Again... not the first hand experience you're after, just where I'm at (and happy) since switching.


----------



## CL (Mar 13, 2008)

I put AS light into my tank about 6 weeks ago (had sand previously). The tank has two mature canister filters on it, and I did the swap with fish still in the tank - no issues. Plant growth is good (at least compared to the sand), and I have had no algae issues (I am running CO2 and dosing Excel).


----------



## Jeff5614 (Dec 29, 2005)

I don't know what the concern over PR would be. It's just a version of AS with a less organic material. Pretty much as the "PR" says: "the newcomer aquarium hobbyists and even hobbyists with some experience may feel it’s difficult to handle their aquariums particularly during the initial setup period. When Amazonia soil is used in an aquarium where aquatic plants have not grown big yet, the rich organic compounds and nitrogen contained in Amazonia leach into the water and sometimes cause cloudiness or colored water and algal growth in the tank. These problems will eventually be resolved when aquatic plants grow large and cover the substrate surface, but until such an environment is established in the tank, the frequent water change is needed to keep the aquarium in a good condition. Amazonia Light containing less organic compounds and nitrogen reduces the chance of problems during the initial setup period of an aquarium."

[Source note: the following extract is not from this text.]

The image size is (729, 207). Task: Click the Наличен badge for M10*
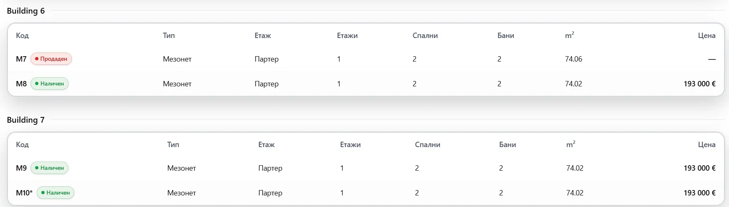56,193
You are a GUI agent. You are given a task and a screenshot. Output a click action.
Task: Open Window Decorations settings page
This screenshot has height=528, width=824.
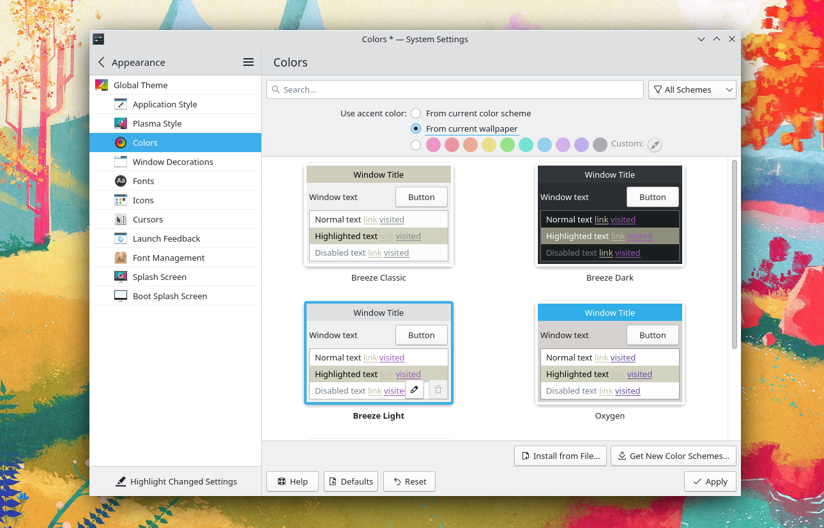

It took me a few years to get around to finally trying Amazonia and I think it's great. The initial ammonia is no big deal with frequent large water changes for the first month and a seasoned filter. I've never had a problem growing foreground plants with inert gravel and EI dosing, but AS grew them faster and thicker.


----------



## Smooch (May 14, 2016)

LOL! The better question is why are people bothered by mentioning PR speak? 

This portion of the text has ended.